Prompt
In the data below, find every line that has the string "text", and copy it.

Stored dataset items
● ● ● ●
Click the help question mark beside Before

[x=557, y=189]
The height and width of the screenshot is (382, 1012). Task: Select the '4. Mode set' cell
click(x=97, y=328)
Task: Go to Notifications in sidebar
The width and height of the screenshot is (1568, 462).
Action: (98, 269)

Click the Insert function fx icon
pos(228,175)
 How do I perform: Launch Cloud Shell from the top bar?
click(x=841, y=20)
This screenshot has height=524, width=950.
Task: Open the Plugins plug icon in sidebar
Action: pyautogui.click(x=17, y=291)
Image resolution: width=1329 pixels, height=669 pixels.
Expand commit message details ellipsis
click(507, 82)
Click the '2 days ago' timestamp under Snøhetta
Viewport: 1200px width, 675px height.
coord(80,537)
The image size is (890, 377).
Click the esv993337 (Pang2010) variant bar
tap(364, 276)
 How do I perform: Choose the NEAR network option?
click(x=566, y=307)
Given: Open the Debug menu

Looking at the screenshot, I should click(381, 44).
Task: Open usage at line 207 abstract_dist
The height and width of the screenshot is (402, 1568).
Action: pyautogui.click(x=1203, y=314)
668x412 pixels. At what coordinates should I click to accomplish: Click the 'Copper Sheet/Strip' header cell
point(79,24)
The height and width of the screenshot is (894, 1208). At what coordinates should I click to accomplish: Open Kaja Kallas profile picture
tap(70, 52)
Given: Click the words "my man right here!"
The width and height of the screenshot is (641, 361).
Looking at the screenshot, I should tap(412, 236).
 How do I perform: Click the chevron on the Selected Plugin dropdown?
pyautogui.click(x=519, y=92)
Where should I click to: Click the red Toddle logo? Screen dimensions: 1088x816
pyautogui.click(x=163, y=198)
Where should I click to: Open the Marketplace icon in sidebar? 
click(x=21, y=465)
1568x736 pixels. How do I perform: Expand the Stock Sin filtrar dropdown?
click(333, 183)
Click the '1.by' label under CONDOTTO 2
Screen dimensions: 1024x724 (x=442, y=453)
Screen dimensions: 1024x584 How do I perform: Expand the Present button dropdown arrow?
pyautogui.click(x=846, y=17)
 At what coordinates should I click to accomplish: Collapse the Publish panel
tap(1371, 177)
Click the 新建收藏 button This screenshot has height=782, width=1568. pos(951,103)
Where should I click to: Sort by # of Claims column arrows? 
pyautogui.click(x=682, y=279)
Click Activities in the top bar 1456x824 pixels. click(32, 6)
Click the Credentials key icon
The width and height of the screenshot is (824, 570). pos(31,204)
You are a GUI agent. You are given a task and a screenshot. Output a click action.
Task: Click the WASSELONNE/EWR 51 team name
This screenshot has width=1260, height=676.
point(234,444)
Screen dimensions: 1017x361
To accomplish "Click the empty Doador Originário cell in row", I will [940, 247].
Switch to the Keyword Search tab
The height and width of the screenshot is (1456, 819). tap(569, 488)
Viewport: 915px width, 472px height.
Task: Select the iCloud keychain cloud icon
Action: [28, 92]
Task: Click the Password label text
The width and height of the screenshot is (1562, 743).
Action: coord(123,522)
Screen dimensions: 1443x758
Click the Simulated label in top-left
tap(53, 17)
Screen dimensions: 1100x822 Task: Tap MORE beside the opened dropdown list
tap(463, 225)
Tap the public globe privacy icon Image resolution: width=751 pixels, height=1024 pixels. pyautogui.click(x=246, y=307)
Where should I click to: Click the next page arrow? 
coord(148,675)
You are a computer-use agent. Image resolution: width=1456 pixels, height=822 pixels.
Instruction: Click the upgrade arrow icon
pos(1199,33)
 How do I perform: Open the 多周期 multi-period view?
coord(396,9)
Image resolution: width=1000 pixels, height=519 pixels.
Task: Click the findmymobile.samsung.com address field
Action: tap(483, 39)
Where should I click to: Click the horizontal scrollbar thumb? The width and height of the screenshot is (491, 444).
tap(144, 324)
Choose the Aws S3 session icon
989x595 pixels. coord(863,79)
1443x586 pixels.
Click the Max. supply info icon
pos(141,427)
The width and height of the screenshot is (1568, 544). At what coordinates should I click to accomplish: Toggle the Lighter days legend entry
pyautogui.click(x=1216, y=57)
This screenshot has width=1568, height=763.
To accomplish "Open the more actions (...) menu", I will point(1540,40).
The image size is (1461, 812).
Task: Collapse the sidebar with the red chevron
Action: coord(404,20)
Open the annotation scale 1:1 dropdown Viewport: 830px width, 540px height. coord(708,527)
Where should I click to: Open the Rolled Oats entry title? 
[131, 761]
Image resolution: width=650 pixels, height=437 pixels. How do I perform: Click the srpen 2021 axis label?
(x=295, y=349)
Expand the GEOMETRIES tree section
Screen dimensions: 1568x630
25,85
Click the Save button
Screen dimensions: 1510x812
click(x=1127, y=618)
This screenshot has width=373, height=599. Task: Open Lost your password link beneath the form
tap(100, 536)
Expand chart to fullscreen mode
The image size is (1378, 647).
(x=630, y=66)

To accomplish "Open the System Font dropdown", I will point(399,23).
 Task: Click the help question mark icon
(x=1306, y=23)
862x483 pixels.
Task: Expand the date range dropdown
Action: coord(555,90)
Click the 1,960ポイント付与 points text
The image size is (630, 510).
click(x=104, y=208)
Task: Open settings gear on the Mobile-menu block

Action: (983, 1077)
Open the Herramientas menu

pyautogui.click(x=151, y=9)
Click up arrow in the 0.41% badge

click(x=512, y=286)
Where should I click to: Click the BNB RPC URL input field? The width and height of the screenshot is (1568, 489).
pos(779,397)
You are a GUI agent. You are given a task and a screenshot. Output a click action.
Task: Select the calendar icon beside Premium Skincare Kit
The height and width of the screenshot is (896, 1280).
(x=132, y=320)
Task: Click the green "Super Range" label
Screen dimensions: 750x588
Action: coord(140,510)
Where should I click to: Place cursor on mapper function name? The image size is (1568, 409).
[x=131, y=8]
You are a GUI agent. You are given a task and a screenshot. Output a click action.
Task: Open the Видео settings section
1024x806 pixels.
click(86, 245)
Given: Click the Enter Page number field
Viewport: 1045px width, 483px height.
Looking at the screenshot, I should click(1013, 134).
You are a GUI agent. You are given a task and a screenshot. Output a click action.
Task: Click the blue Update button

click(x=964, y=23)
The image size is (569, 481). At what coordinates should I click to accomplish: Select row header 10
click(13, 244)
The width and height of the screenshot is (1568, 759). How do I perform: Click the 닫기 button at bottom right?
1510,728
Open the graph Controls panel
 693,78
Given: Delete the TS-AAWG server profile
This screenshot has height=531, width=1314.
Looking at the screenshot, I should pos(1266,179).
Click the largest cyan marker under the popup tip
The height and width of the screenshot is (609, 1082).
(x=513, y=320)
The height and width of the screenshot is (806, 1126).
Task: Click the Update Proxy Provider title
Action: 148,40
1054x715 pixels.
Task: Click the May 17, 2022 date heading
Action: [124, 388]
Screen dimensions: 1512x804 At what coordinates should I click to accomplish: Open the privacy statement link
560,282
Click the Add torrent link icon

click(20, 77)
● ● ● ●
The completed task
Task: Click the Password label text
Click the 1,960ポイント付与 points text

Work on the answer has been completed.